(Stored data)
::::::::

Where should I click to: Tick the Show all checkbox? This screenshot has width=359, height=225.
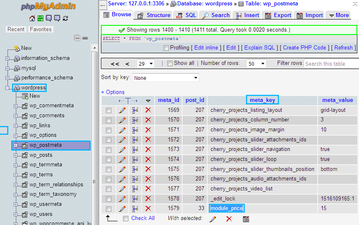[x=170, y=63]
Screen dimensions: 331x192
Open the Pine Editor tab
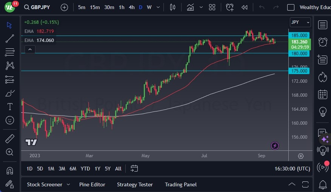(x=92, y=184)
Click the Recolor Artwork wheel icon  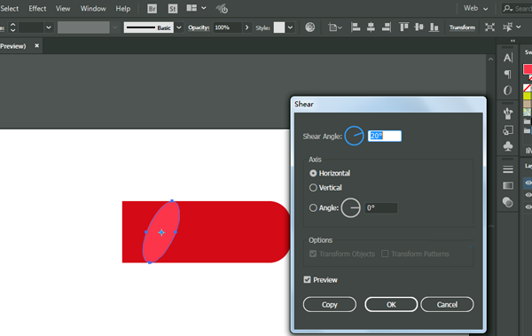coord(309,27)
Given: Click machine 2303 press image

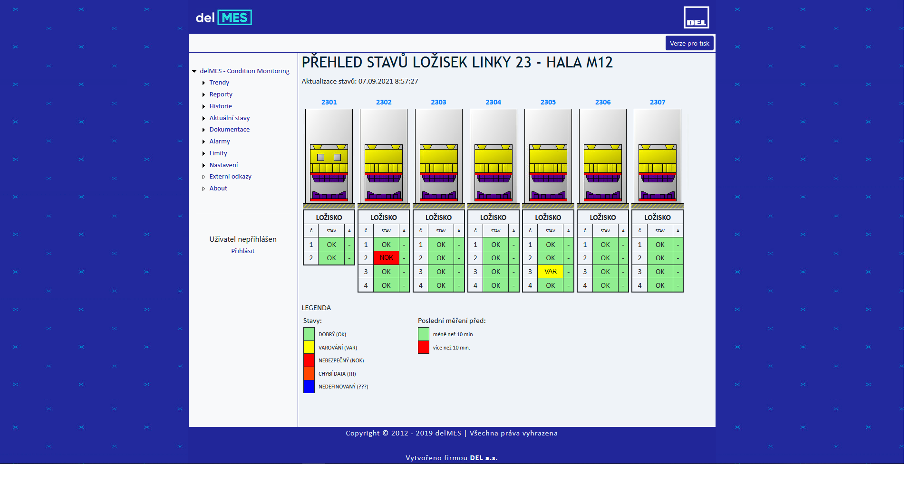Looking at the screenshot, I should click(438, 157).
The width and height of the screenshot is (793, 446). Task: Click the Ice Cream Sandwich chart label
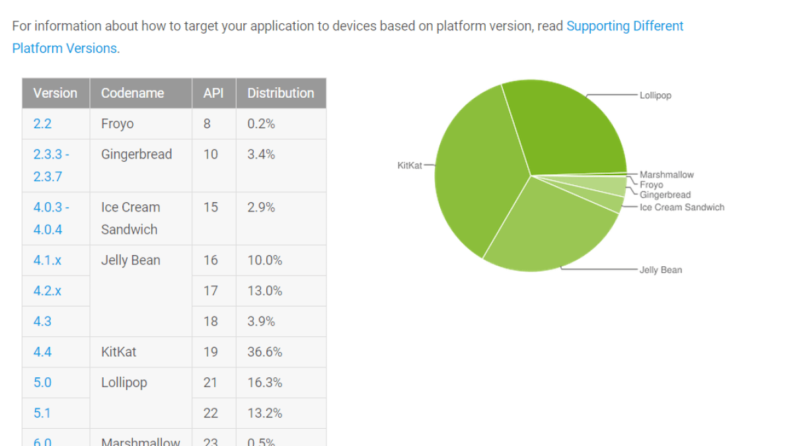tap(682, 207)
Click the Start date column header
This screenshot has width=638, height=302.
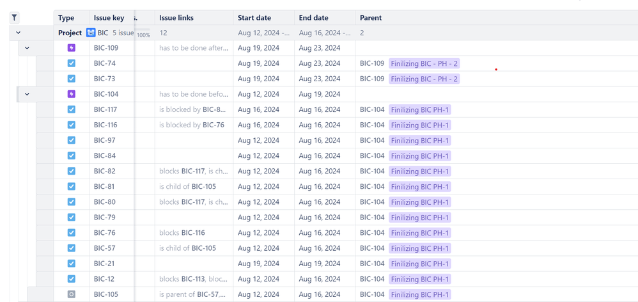coord(254,18)
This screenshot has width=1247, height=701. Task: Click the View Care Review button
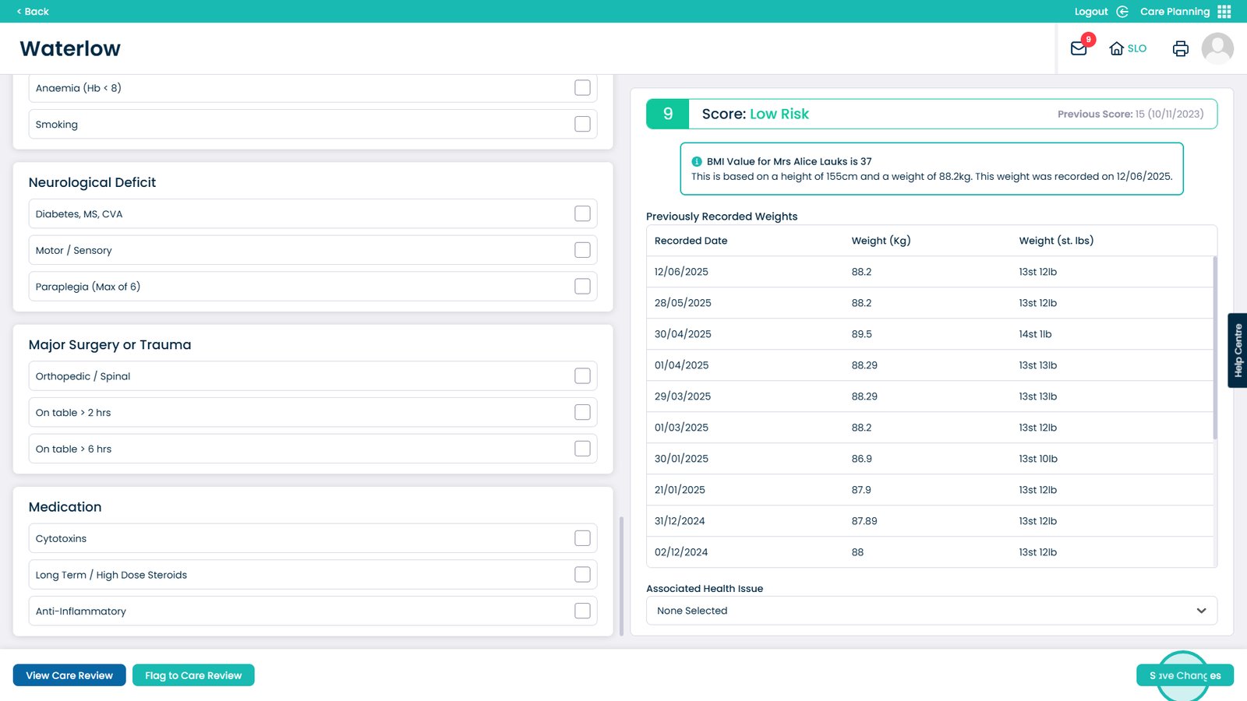click(x=69, y=675)
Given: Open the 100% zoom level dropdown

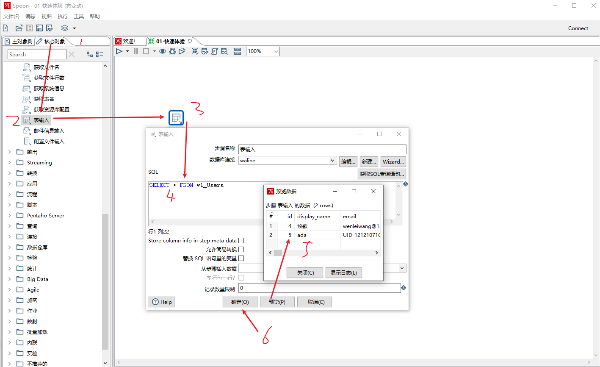Looking at the screenshot, I should (276, 51).
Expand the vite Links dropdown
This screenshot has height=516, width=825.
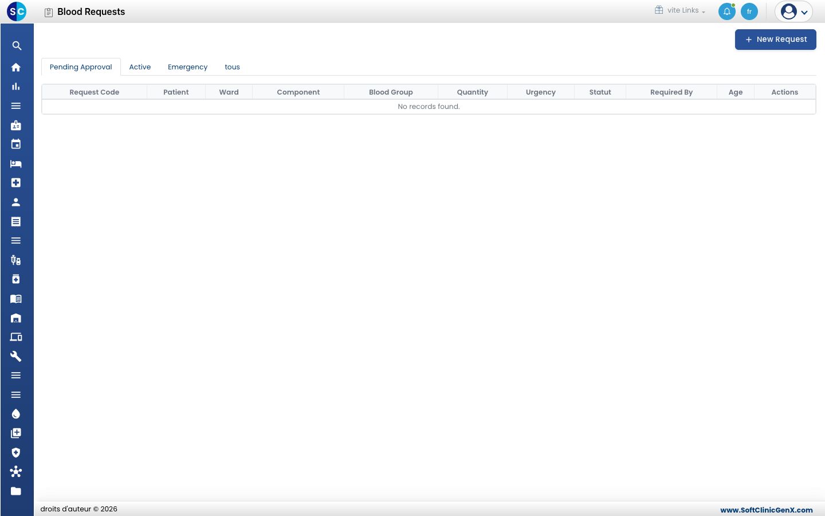coord(680,10)
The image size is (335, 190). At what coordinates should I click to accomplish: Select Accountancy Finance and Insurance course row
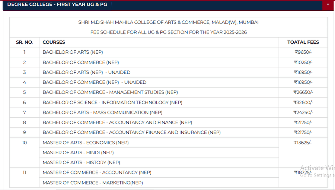[131, 133]
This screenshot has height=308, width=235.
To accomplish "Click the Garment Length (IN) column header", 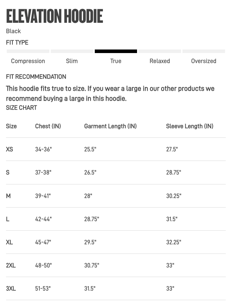I will (x=110, y=126).
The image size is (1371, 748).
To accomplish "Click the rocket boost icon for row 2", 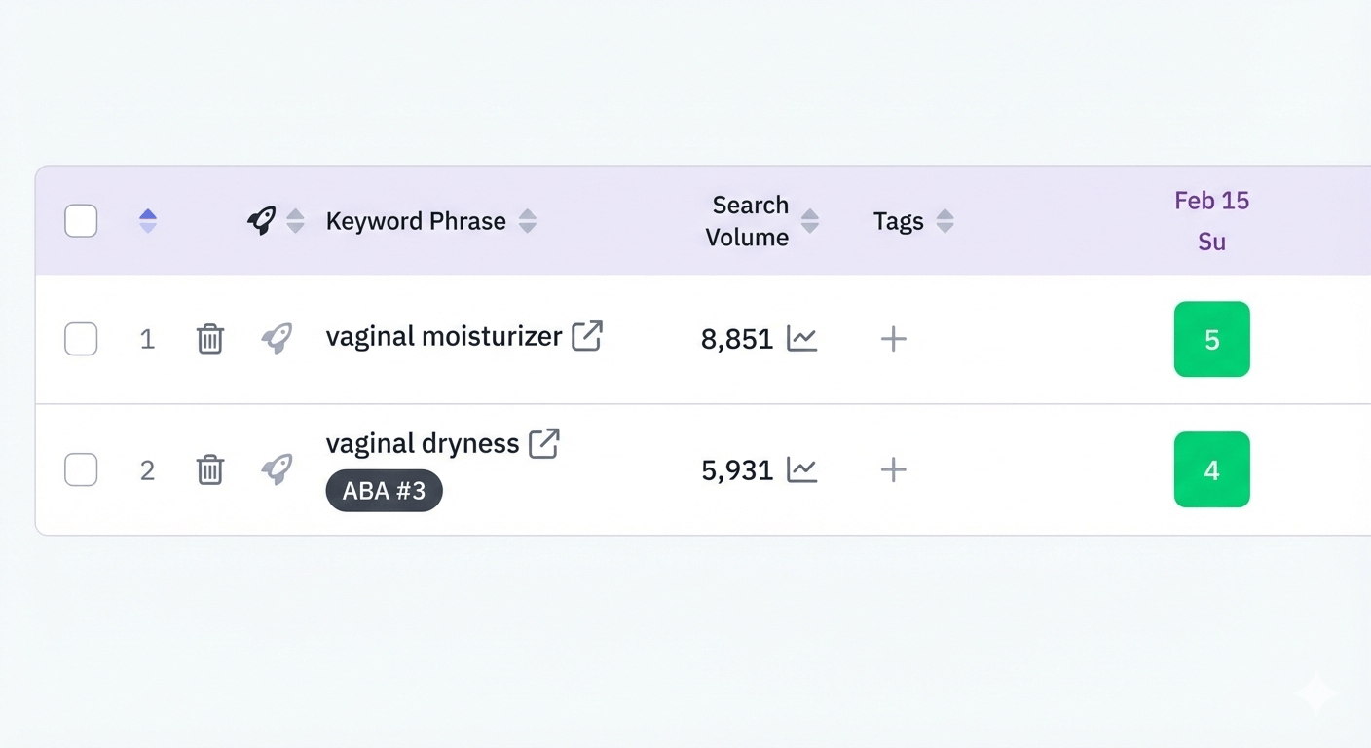I will [277, 469].
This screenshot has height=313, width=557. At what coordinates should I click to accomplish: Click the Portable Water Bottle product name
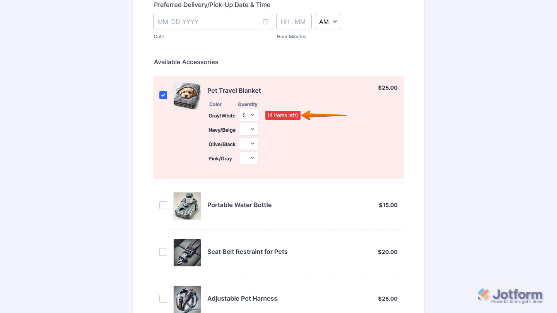click(239, 205)
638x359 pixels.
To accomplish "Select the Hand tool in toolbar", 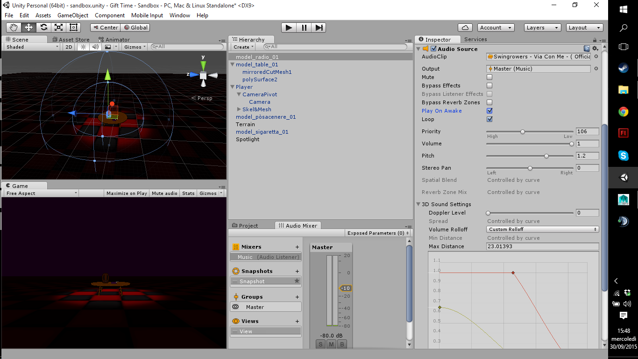I will (x=14, y=28).
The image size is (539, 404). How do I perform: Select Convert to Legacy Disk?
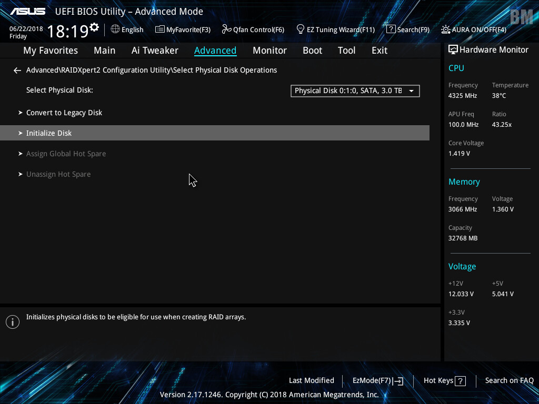(64, 112)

::::::::

Copy only what runs above from the line containing "This screenshot has width=638, height=302." through the line containing "Expand the vite Links dropdown", exactly. Leave out the pictures.

This screenshot has width=638, height=302.
coord(254,18)
This screenshot has width=1247, height=701. Task: Click the View Care Review button
click(x=69, y=675)
Given: Open the 100% zoom level dropdown

Looking at the screenshot, I should (276, 51).
Expand the vite Links dropdown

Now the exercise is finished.